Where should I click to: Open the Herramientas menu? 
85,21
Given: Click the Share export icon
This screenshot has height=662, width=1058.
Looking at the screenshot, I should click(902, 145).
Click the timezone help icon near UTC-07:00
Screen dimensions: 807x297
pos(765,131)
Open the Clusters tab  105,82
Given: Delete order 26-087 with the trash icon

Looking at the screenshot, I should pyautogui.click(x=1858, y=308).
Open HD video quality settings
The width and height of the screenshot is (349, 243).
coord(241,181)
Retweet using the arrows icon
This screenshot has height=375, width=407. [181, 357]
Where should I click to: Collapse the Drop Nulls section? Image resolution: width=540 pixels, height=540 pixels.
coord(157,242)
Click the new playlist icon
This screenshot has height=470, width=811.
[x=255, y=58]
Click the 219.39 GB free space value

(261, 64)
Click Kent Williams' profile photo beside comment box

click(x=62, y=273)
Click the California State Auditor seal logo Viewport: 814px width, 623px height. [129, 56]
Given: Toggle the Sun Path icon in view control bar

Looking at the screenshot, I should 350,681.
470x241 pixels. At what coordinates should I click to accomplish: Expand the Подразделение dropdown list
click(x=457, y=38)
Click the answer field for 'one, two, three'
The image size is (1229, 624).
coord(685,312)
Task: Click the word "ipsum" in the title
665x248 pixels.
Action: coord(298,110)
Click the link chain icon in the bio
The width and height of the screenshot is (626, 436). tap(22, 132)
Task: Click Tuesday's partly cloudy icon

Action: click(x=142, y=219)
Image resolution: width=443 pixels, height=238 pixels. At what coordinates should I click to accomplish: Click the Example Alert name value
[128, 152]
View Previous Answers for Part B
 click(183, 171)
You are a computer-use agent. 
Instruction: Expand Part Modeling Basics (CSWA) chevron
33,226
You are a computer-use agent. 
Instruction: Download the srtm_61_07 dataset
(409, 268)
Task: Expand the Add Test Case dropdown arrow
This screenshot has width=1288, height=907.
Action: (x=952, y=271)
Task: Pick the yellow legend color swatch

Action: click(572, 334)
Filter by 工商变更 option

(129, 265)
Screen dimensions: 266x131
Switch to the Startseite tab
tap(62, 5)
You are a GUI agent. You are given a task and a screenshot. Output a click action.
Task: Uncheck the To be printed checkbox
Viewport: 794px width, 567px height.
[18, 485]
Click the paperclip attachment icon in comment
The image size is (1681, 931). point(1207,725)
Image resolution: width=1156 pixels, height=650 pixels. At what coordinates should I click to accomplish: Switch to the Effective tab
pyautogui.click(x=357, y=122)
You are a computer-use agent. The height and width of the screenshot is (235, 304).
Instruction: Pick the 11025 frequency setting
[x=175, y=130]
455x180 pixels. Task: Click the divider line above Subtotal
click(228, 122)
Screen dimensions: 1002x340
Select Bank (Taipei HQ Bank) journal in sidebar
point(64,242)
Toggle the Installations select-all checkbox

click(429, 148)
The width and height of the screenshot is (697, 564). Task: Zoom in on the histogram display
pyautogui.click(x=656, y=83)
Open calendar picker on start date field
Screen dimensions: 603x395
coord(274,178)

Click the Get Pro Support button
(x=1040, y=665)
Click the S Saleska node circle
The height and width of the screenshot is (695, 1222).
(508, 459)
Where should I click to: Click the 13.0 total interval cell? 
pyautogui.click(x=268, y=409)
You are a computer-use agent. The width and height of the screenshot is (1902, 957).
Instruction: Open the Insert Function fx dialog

▸ **What needs to be done**: Your answer should be the lines above, from the line containing "Instruction: Pick the 11025 frequency setting" up to and including the line containing "You are a computer-use agent. The width", reproduced exactly and with nothing else.

▸ **Output of the task**:
Instruction: Pick the 11025 frequency setting
[x=175, y=130]
455x180 pixels. Task: Click the divider line above Subtotal
click(228, 122)
Screen dimensions: 1002x340
Select Bank (Taipei HQ Bank) journal in sidebar
point(64,242)
Toggle the Installations select-all checkbox

click(429, 148)
The width and height of the screenshot is (697, 564). Task: Zoom in on the histogram display
pyautogui.click(x=656, y=83)
Open calendar picker on start date field
Screen dimensions: 603x395
coord(274,178)

Click the Get Pro Support button
(x=1040, y=665)
Click the S Saleska node circle
The height and width of the screenshot is (695, 1222).
(508, 459)
Where should I click to: Click the 13.0 total interval cell? 
pyautogui.click(x=268, y=409)
You are a computer-use agent. The width and height of the screenshot is (1902, 957).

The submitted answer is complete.